EXERCISE AIM -> After locating the line that contains "Where should I", quote it and all lines after it through the end of the entries, and nothing more. Pictures stay out.

---- THE INPUT

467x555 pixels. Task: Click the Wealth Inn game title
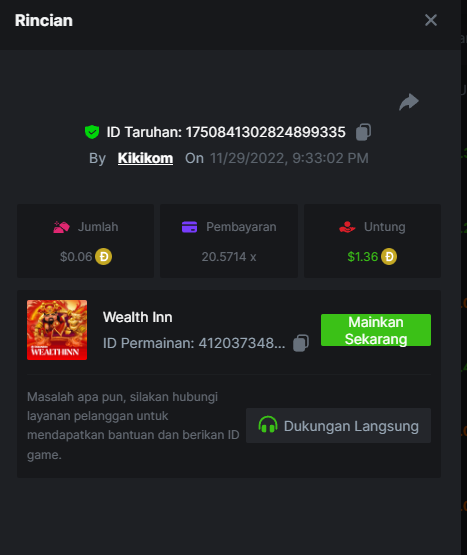(138, 317)
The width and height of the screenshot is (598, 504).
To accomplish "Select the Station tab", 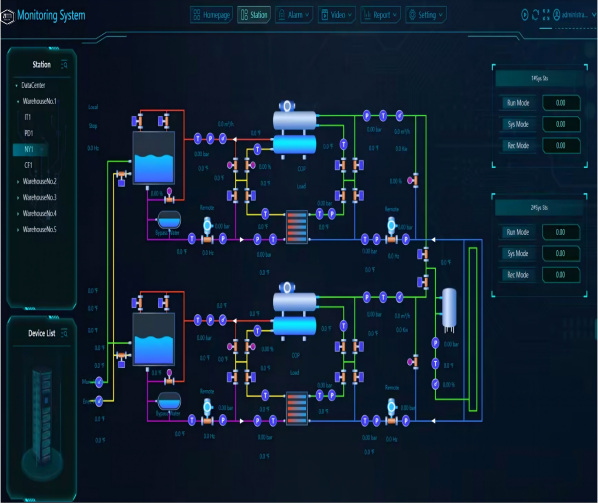I will [254, 15].
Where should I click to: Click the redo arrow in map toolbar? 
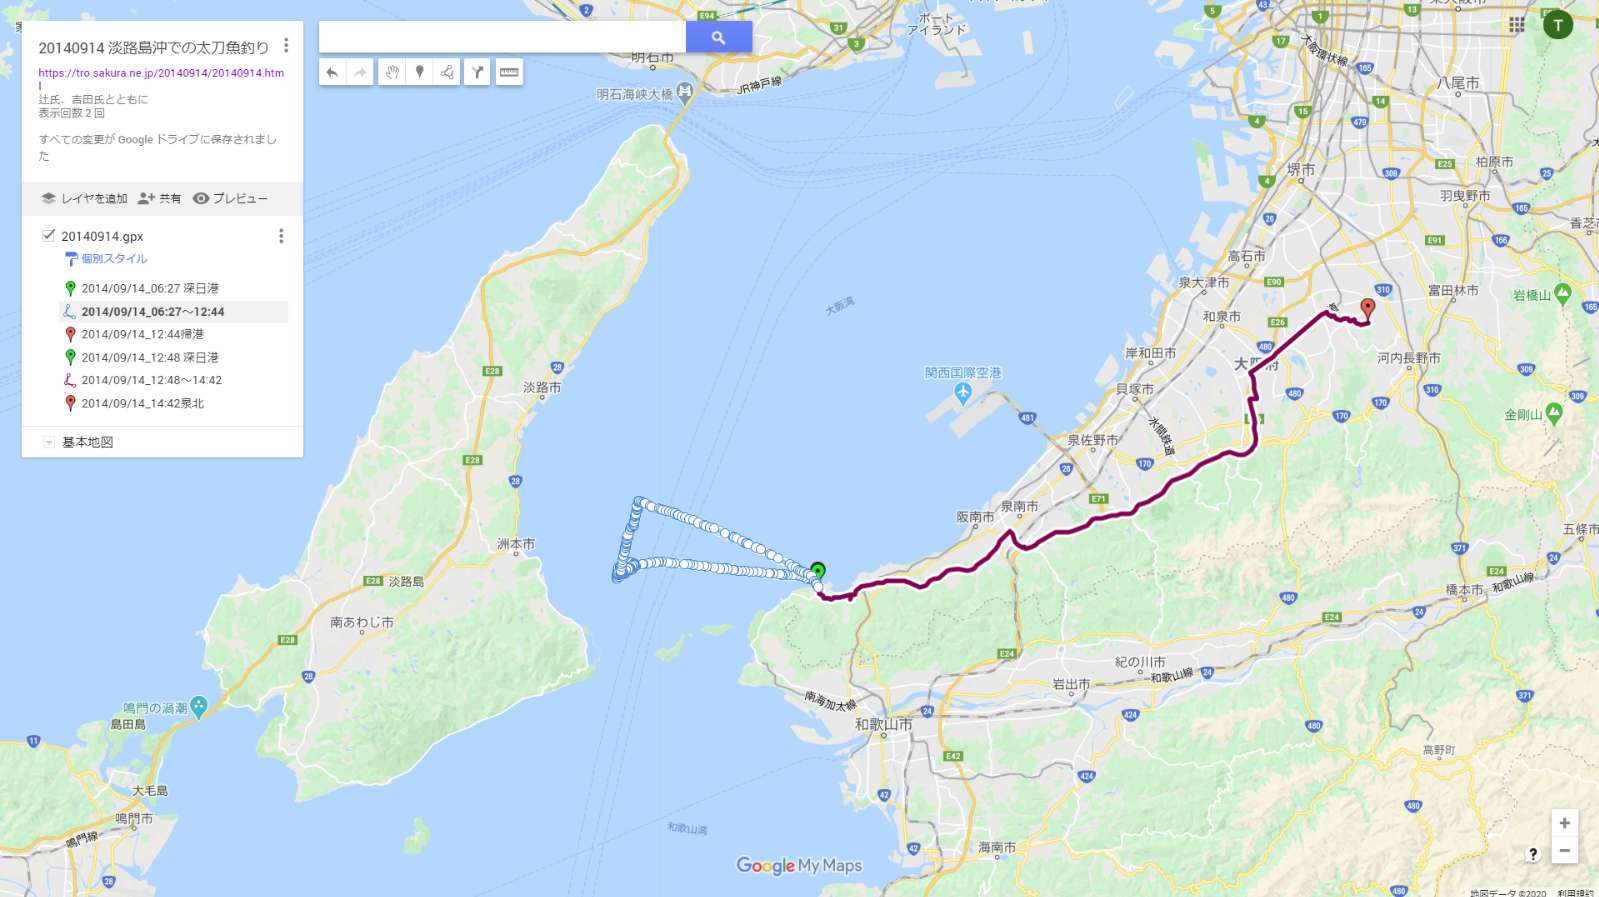click(360, 72)
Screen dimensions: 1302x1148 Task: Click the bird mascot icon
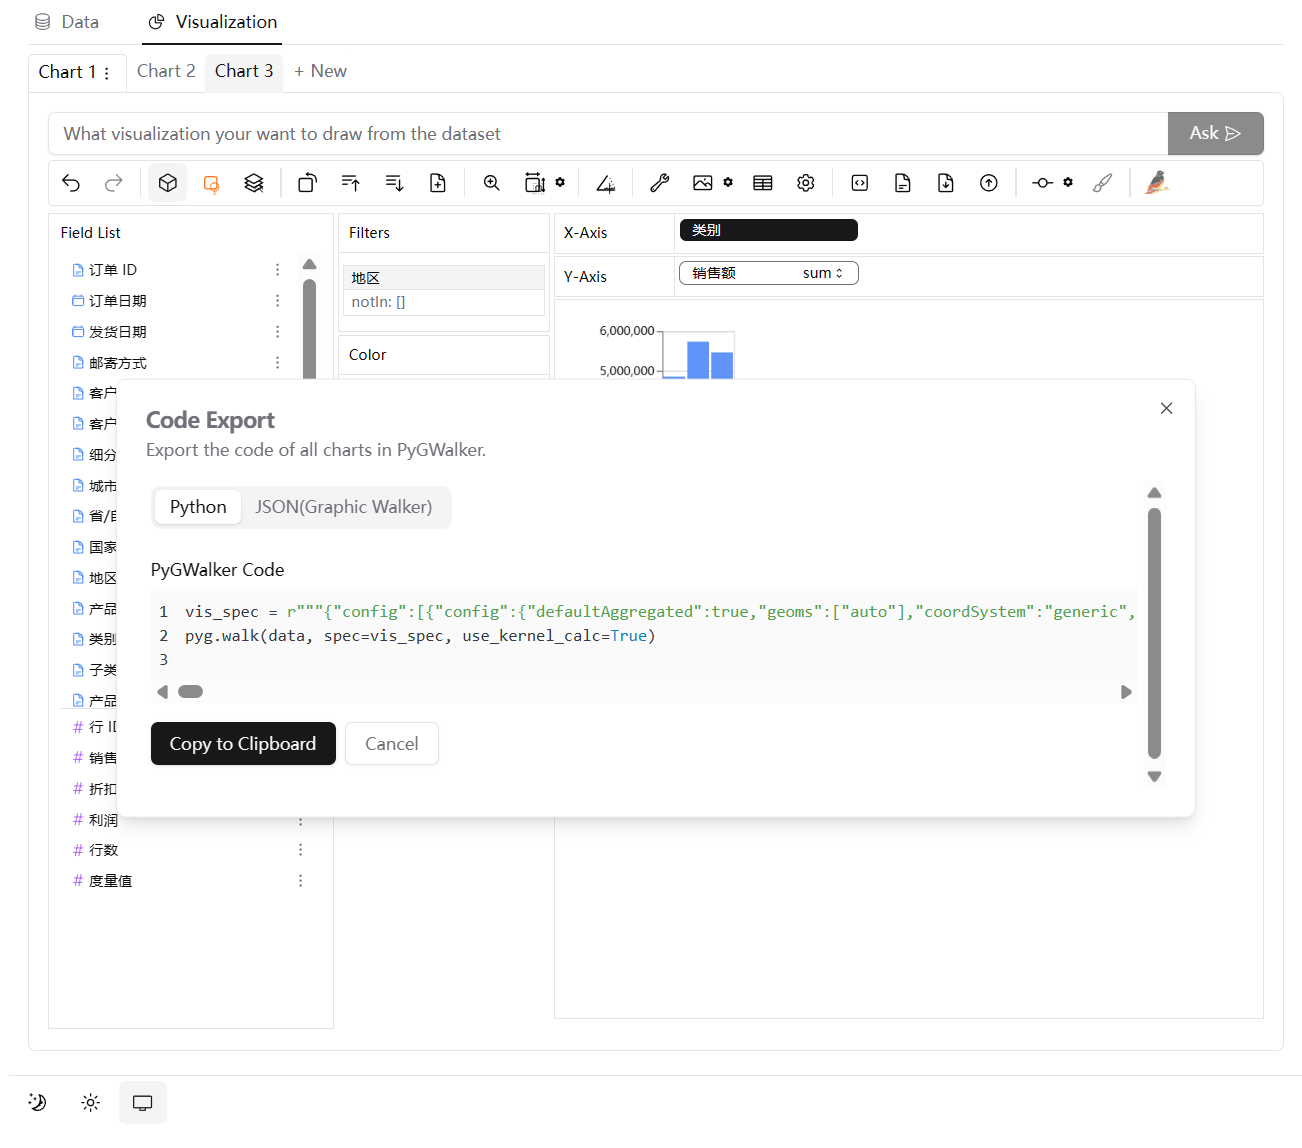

--------

RESULT ->
Where should I click to: Click the redo arrow in map toolbar? 
click(360, 72)
Screen dimensions: 1302x1148 Task: Click the bird mascot icon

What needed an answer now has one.